I'm curious to find out how our field’s better IBD algorithm performs using a reference resource that underrepresents the ethnic background of the samples. I am a minority in this country whose parents immigrated when I was a baby. Sue was born while we lived in Fargo, North Dakota. Growing up in the Midwest and in Washington state, I have gotten used to the majority of faces not looking like me. What I have learned is that unlike the proportion my ethnicity represents in the population, to enable well-powered genomics studies whose results will be applicable to me, my ethnicity needs to be disproportionately overrepresented in programs like All of Us. I want my genetics represented because I want to benefit from the findings from genomics studies towards a longer and healthier life.
Gleaning equally useful information from studies as those in the ethnic majority means that those of us in the minority, including those of us who are African, Hispanic, mixed and Native Americans, need to over represent. I know there are other efforts, e.g. Genome Asia 100K that plans for 100,000 Asian genomes. However, consider context. The Genome Asia 100K represents diversity within Asia, where populations are relatively homogenous. The resource, and findings from the resource, because of their population context, cannot apply widely to admixed populations such as that of America. As I explained earlier, context matters for IBD imputation in that, for Sue and my ethnically homogenous samples, the IBDSeq algorithm that uses a homogenous reference panel will out perform Beagle with the diverse reference panel.
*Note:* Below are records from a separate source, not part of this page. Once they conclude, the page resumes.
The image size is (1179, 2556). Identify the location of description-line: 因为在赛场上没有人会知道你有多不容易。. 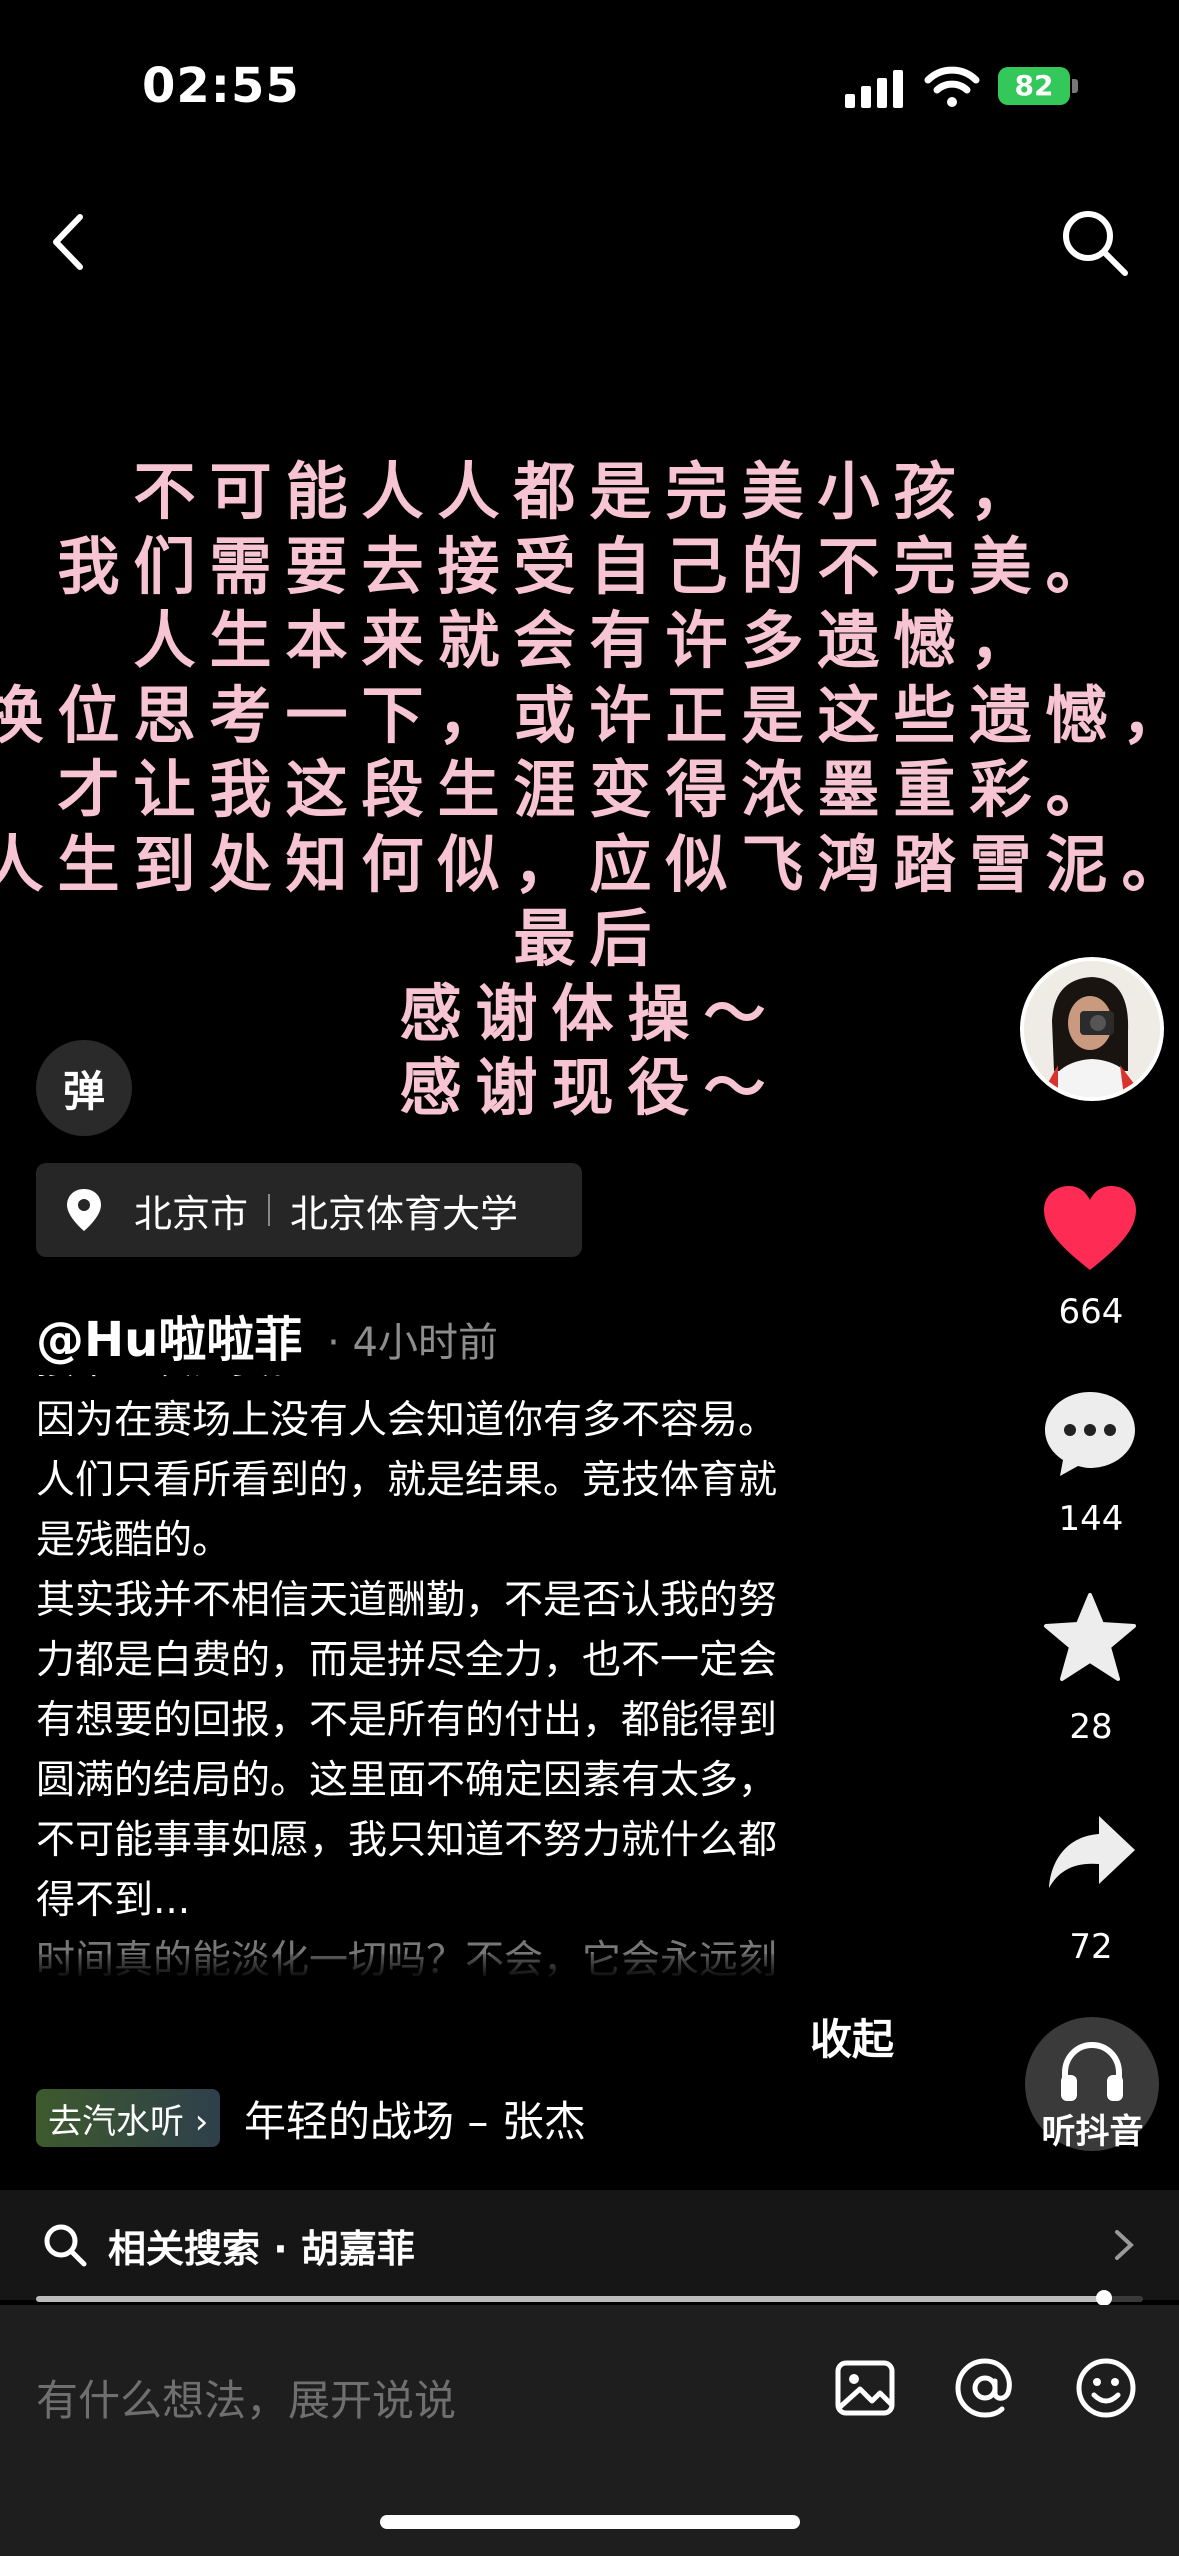
(407, 1420).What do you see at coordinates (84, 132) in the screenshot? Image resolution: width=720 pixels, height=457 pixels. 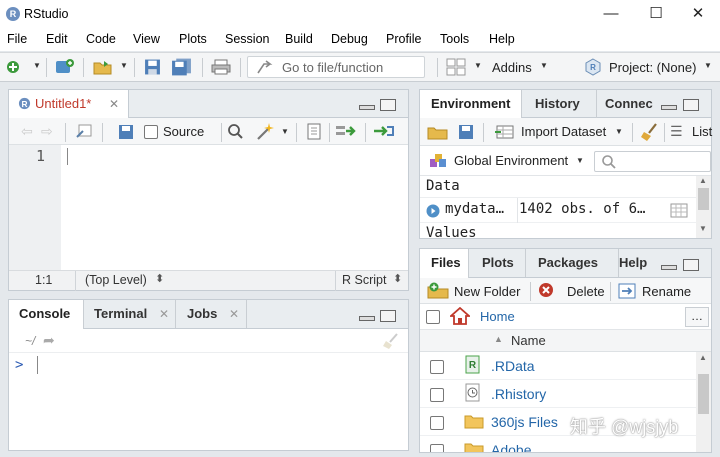 I see `show-in-window-icon` at bounding box center [84, 132].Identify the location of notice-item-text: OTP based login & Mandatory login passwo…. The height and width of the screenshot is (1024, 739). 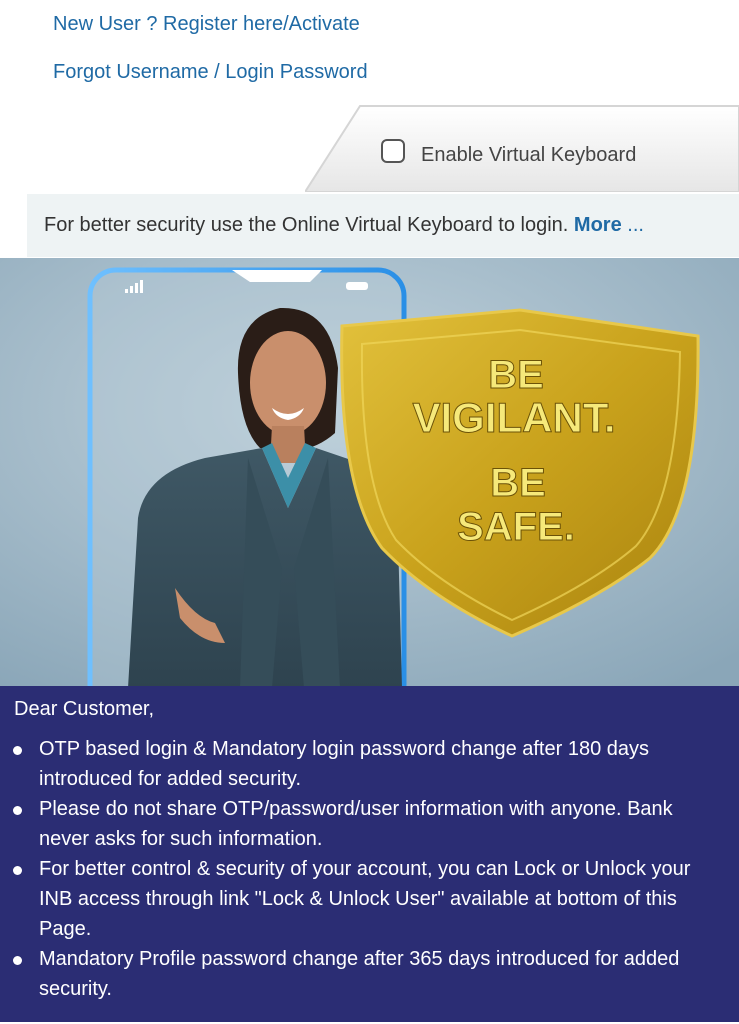
(344, 764).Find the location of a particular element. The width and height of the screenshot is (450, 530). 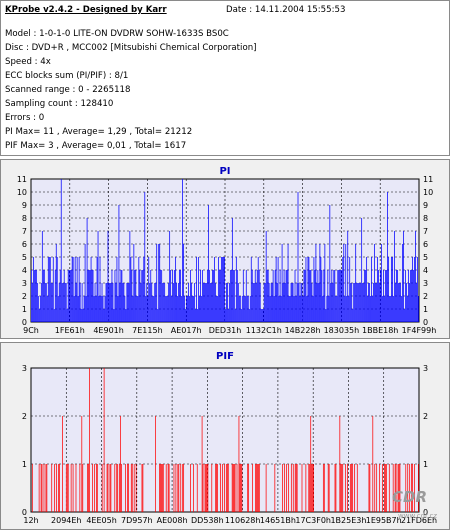

pi-y-tick-right: 7 is located at coordinates (426, 232).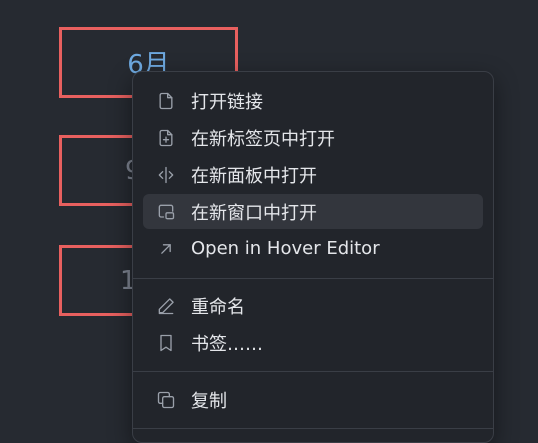 This screenshot has height=443, width=538. I want to click on menu-item-copy: 复制, so click(313, 400).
Why is IBD analysis important to research? For one, validating pedigrees by measuring relatedness is an integral quality control step in population genomics studies involving extended families. Second, it can help genetic linkage mapping. For example, haplotype phase inference can help fill in missing genotypes. Third, it can help decrease bias. We see this application in the routine removal of closely related samples in population reference resources.
We can learn the importance of representing diversity from Darwin’s Dogs. Last I heard, in December 2016, at the Broad company retreat, the project is only interested in sequencing mutts. You have to fill out a 100-question survey and they will let you know if they are interested in sequencing your dog’s genome. One thing they are interested in is associating behavior, e.g. OCD in dogs, to complex variation, e.g. multiple common variants. Sue and Dave have signed up Pepper (pictured above), who is of indeterminate mixed breed.
From where I’m standing, the contribution of genomics towards understanding disease appears so far to have come from (i) rare de novo mutations and (ii) isolated founder effects in extended but small families that control for genetic backdrop. Darwin’s Dogs explains a third approach in their blog. They are enabled to take this third approach in their studies because of findings in a 2016 article titled Complex disease and phenotype mapping in the domestic dog (doi:10.1038/ncomms10460). The key enabling factor is knowing the number of dogs to power an analysis, e.g. either 400 dogs of a single breed (200 with and 200 without the trait) or 1000 dogs of many breeds (500 with and 500 without). I would surmise that the latter scenario would yield qualitatively different results that would be more applicable to dogs in general.
 The average frequency of recombination events across a chromosome is captured in a metric geneticists call the centiMorgan.
 The algorithm 23andMe uses has a 7 cM (centiMorgan) and 700 SNPs threshold for relatedness to ensure high quality matches, so it is highly likely we share common recent ancestors.